> What is required
Render the entries from the start through the line containing "click(62, 113)", inclusive, as a two-column CSV with the columns "entry" and "answer". Give one row per entry, and put each value in a single quoted field with its line breaks replaced by spaces.

(Recorded data)
○ ○ ○ ○ ○ ○ ○

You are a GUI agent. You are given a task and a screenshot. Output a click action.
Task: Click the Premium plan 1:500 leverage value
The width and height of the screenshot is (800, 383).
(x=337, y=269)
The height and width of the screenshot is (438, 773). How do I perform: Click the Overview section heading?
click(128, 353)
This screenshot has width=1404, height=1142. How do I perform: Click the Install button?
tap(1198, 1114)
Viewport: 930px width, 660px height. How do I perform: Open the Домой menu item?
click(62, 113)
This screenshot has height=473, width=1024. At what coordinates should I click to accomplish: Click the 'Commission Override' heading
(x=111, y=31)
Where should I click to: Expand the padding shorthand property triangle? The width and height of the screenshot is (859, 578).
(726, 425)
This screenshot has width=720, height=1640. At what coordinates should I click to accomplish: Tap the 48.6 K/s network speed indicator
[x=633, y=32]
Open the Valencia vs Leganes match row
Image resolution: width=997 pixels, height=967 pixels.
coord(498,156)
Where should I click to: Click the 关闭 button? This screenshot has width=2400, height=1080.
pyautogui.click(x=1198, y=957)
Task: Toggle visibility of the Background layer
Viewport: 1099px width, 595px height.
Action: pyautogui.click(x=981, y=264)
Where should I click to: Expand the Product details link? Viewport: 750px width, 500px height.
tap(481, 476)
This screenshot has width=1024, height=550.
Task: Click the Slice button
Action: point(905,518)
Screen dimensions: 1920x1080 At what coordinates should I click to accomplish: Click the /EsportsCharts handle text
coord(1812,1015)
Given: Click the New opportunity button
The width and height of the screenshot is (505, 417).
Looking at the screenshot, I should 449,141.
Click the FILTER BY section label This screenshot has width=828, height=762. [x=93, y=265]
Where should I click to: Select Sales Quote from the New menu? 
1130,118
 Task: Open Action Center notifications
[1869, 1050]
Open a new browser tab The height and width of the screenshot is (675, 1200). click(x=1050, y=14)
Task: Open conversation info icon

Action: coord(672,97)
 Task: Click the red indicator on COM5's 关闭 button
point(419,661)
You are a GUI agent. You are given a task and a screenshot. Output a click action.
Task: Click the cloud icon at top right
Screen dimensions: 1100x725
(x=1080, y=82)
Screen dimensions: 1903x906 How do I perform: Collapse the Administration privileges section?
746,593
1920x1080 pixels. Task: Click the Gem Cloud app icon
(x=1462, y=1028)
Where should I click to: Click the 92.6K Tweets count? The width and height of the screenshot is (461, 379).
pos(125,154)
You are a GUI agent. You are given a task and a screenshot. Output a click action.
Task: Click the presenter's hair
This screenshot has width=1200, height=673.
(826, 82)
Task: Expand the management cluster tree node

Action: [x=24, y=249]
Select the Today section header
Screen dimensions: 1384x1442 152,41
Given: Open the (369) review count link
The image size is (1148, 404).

○ ○ ○ ○ ○ ○ ○

> The reply
entry,answer
"You are a GUI agent. You are given a task and a screenshot. Output a click action. Task: Click the Premium plan 1:500 leverage value The width and height of the screenshot is (800, 383).","(x=337, y=269)"
"The height and width of the screenshot is (438, 773). How do I perform: Click the Overview section heading?","click(128, 353)"
"This screenshot has width=1404, height=1142. How do I perform: Click the Install button?","tap(1198, 1114)"
"Viewport: 930px width, 660px height. How do I perform: Open the Домой menu item?","click(62, 113)"